With the signing of the Edinburgh Agreement in 2012 and the official YES Scotland structure, the YES Campaign acquired a kind of co-ordination, but made many fundamental mistakes initially, before learning hard lessons about the incompatibility of traditional organisation structures with the radically different needs of a newly empowered grassroots movement, without parallel or precedent in modern politics.

But when a large number of people become gripped by an idea, a cause, an enthusiasm, whether it be religious or political, such enthusiasm creates a hunger for a focal point, new leaders and a wish to demonstrate allegiance by tangible contribution.

These processes throughout history have produced transformational political movements, political parties, and the great world religions. The consequences have been sometimes positive, sometimes destructive and all too often exploitative.

An inevitable product of a nation gripped by an idea or by perceived injustice is that such a situation is  instantly recognised as an opportunity by people who want power or money – or both. The reasons they have for seeking power or money may be admirable or venal, but in both cases, the process involves surrender of control and autonomy by the people.

Organisation is subordination – an inescapable fact.

The essence of the great grassroots YES movement was and is democratic self-empowerment in small groups. Try to keep it that way, but with the freedom to liaise dynamically with other individuals groups in networks and events.

Radically new approaches to YES organisation in new 2014AR era.

It’s early days, but the most hopeful development I’ve seen so far is the recently formed YES Alliance. I don’t do Facebook because of security reasons (and other reasons) so this limits my involvement with them. I don’t know enough to endorse them, but I like what I read and see so far, especially their flexible, rotating leadership concept.
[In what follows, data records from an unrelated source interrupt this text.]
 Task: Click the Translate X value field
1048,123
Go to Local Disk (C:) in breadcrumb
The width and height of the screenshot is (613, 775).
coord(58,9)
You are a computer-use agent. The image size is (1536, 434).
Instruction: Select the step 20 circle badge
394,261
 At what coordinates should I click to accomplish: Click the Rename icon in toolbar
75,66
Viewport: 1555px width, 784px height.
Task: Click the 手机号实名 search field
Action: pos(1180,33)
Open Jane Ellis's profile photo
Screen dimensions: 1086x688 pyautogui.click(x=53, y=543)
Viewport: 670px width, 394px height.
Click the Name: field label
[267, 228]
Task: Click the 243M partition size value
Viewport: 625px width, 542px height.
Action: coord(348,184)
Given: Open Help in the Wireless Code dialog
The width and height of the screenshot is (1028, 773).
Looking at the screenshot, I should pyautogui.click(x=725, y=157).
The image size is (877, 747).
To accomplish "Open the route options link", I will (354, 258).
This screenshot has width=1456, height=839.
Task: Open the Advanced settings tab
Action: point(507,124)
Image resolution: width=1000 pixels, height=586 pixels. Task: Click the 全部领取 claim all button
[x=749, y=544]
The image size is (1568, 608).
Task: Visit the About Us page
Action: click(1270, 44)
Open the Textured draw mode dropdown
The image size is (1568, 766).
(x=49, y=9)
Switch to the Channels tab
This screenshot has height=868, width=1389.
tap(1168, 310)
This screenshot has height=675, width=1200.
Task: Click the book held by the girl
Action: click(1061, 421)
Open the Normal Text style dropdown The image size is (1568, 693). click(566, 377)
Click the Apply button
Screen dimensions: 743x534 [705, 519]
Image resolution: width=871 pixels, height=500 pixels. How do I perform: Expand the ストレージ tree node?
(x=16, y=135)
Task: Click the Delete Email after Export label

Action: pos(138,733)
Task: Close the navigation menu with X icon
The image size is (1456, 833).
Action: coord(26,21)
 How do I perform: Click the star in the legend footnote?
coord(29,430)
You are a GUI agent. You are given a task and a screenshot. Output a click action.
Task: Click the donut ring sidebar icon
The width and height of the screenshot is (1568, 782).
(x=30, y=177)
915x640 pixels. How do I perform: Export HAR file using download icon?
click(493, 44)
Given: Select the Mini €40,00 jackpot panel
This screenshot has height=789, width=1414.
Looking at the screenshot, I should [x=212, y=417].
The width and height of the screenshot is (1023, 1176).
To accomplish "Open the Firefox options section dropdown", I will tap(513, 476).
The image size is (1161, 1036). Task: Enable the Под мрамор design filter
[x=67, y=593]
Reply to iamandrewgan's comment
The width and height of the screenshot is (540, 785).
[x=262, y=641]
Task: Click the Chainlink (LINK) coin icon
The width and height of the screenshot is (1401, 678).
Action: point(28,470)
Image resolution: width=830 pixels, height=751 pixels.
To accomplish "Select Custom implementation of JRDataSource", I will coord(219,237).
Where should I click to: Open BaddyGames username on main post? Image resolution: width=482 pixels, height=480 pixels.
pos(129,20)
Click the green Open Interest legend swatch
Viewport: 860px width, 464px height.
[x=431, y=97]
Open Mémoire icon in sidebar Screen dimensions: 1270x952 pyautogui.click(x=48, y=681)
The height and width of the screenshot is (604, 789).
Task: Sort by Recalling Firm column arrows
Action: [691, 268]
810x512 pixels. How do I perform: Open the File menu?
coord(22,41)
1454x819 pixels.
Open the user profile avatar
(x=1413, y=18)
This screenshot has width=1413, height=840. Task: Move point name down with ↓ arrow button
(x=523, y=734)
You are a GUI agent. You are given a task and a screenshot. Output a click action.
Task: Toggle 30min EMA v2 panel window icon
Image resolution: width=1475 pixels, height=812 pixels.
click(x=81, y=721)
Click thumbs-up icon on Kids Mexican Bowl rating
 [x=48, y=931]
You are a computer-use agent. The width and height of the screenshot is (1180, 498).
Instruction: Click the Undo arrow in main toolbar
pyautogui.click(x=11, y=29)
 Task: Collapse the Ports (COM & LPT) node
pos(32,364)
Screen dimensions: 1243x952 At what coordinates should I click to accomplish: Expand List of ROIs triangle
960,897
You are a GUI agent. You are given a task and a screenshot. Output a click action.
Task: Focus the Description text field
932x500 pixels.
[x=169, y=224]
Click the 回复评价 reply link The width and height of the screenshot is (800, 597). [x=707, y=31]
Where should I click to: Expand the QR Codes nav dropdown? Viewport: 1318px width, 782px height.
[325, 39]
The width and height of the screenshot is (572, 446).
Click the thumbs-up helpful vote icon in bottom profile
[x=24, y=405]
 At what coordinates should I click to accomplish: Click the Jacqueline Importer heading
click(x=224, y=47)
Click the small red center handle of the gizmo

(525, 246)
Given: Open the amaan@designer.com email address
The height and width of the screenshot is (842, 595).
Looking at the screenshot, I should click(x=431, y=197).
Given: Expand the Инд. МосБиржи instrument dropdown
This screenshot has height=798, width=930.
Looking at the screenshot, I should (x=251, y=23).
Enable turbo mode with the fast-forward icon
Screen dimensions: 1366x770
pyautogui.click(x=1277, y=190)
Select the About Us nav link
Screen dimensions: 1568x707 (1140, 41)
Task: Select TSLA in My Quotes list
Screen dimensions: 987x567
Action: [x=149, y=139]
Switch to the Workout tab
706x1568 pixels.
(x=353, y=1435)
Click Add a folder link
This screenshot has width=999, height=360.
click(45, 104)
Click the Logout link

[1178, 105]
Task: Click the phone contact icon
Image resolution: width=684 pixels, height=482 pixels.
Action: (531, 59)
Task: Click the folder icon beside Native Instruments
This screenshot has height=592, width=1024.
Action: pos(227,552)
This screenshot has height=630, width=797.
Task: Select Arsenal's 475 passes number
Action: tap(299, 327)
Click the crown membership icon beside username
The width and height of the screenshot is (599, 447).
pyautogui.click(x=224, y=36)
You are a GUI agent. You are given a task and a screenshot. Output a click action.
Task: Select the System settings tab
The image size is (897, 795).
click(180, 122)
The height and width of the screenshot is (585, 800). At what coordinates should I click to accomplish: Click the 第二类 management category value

The key dynamic of YES groups and YES collectively in the new era in my view will be the parallel relationship with the political parties committed to independence, and by political parties I mean those parties with an existing discrete identity as a party, e.g. SNP, Greens, SSP etcetera, not groups of supporters within a UK party committed to independence, e.g. Labour for Independence,  not sub-groups of YES, e.g. Women for Independence, and not aspirant groups who might like to form a new party at some point.

I make no value judgement on the latter non-party groups, and certainly don’t challenge their democratic right to try and found a new party – my advice is based on the stark fact that the new seminal event, the 2015 UK General Election is just over seven months away (7th May 2015), the UK Parliament will be dissolved on Parliament will be dissolved on Monday 30 March 2015, in less than six months time, and to all intents and purpose, the UK parties are now in unofficial, but deadly serious and bitter campaigning mode in one of the most unpredictable and uncertain political climates I have witnessed since the 1945 General Election.

There just isn’t time for new grand initiatives and the formation of new parties – we’re now in a deadly serious mega game in which a key player will be the combined Scottish political parties committed to independence fielding candidates – and that means the SNP, the Scottish Greens and the SSP, but backed up by a giant YES grassroots organisation who have put their money on, and their commitment with political parties and party membership on an unprecedented scale.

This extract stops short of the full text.